— PROBLEM —
In the records below, find the line containing "Screen dimensions: 596x1110" and restate it and all lines after it exactly, through the last line.

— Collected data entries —
*** Begin section ***

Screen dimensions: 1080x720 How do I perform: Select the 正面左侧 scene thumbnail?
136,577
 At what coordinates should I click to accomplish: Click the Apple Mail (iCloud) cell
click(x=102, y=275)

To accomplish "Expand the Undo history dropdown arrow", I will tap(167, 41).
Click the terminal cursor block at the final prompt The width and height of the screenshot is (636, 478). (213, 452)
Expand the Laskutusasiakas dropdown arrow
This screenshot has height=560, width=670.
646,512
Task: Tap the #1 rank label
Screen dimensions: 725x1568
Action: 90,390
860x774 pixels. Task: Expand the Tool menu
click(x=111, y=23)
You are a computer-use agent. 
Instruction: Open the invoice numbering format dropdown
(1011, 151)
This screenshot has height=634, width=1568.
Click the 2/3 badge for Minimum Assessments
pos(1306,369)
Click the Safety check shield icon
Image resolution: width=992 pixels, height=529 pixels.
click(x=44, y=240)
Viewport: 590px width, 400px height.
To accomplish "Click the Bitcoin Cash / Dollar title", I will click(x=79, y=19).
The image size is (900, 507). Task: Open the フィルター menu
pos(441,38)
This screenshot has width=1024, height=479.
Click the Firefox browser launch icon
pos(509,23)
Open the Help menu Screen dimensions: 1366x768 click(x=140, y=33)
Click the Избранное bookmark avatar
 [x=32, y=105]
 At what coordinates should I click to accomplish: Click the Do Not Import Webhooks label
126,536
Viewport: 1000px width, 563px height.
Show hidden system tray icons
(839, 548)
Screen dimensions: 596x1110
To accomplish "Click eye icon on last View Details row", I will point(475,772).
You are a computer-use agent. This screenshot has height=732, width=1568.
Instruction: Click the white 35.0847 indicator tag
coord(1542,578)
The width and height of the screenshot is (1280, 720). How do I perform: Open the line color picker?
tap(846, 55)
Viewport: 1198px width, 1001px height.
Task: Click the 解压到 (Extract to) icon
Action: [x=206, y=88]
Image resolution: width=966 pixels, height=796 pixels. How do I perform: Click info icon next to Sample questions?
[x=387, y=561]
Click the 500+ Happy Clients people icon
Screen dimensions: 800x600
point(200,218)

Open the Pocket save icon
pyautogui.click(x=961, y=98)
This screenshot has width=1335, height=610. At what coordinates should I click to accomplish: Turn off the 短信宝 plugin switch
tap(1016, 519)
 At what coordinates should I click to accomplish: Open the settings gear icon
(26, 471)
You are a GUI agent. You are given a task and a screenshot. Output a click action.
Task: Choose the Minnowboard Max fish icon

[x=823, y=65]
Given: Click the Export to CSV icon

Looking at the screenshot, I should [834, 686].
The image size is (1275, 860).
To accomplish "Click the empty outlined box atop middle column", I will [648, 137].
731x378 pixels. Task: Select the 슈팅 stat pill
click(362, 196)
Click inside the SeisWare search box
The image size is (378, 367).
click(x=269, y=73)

*** End section ***

— FINISHED TASK —
Screen dimensions: 596x1110
To accomplish "Click eye icon on last View Details row", I will point(475,772).
You are a computer-use agent. This screenshot has height=732, width=1568.
Instruction: Click the white 35.0847 indicator tag
coord(1542,578)
The width and height of the screenshot is (1280, 720). How do I perform: Open the line color picker?
tap(846, 55)
Viewport: 1198px width, 1001px height.
Task: Click the 解压到 (Extract to) icon
Action: [x=206, y=88]
Image resolution: width=966 pixels, height=796 pixels. How do I perform: Click info icon next to Sample questions?
[x=387, y=561]
Click the 500+ Happy Clients people icon
Screen dimensions: 800x600
point(200,218)

Open the Pocket save icon
pyautogui.click(x=961, y=98)
This screenshot has width=1335, height=610. At what coordinates should I click to accomplish: Turn off the 短信宝 plugin switch
tap(1016, 519)
 At what coordinates should I click to accomplish: Open the settings gear icon
(26, 471)
You are a GUI agent. You are given a task and a screenshot. Output a click action.
Task: Choose the Minnowboard Max fish icon

[x=823, y=65]
Given: Click the Export to CSV icon

Looking at the screenshot, I should [834, 686].
The image size is (1275, 860).
To accomplish "Click the empty outlined box atop middle column", I will [648, 137].
731x378 pixels. Task: Select the 슈팅 stat pill
click(362, 196)
Click inside the SeisWare search box
The image size is (378, 367).
click(x=269, y=73)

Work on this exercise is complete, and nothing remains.